The shorts screenings at MIFF have long been an integral part of the festival, from the local director Accelerator program to the experimental “WTF” selection (a personal favourite). Freed from the constraints of a traditional sequential screening, how many and in which order we watch the shorts are now up to us. So of the animated shorts’ impressive line-up, which ones should we take in first?
The films featured below differ in visual style, language, and tone. But they share an interest in the mundane – elevating everyday moments to explore what it means to have a body, to die, to live.

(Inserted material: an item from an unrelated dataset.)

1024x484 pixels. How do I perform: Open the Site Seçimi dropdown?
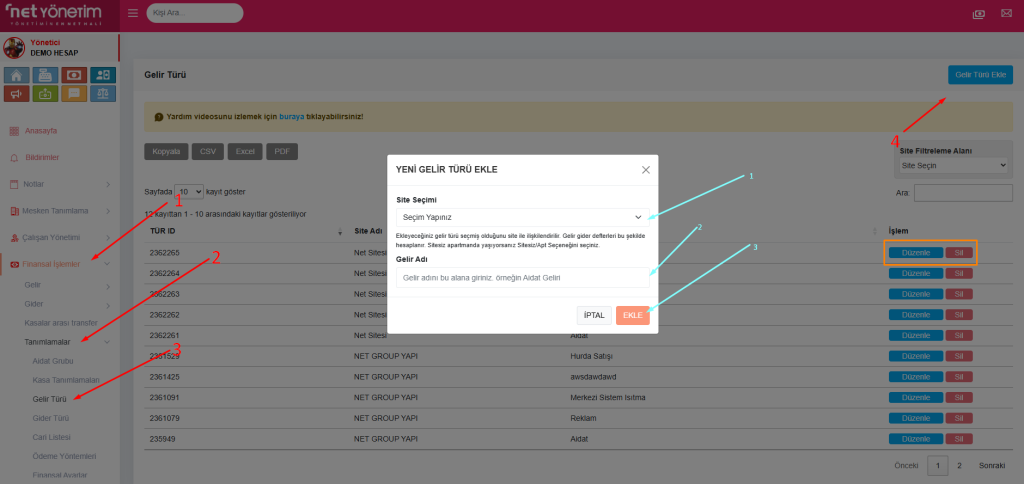[x=522, y=216]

South Korea • Dir. Park Jee-youn
A young woman and her partner laze around in their apartment. A neighbour upstairs watches them from a hole in the ceiling and floods the couple’s flat with water. The woman goes upstairs to talk it out, while her partner starts practicing his swimming – and as it turns out, their day can only get stranger. Ghosts, directed by Park Jee-youn, transforms the humdrum of everyday life into an experience both comical and surreal.
The film’s largely monochrome palette and thin pencil linework recalls the work of Junji Ito, as does its horror: there’s plenty of staring eyes, body transformation, and mysterious holes where there shouldn’t be. Yet while Ito’s work utilises these elements to instill fear, Park’s Ghosts is more philosophical – almost romantic – with the characters largely accepting of the increasingly bizarre occurrences in their flat.
The film’s off-beat sense of humour disarms its occasionally gruesome imagery from being truly terrifying. It’s horror with low stakes, a gradual build-up of Sunday afternoon dread. If wasting away inside your apartment isn’t too #relatable right now, Ghosts is definitely one to watch.
Brazil • Dir. Camila Kater
“I think that no woman lives in her own body.”
The opening spoken words of Flesh announces the film’s thesis statement — an ambitious one to explore in only 12 minutes, but one director Camila Kater manages with care. Building from personal monologues of five Brazilian women, Flesh draws powerful parallels across vastly different experiences of womanhood.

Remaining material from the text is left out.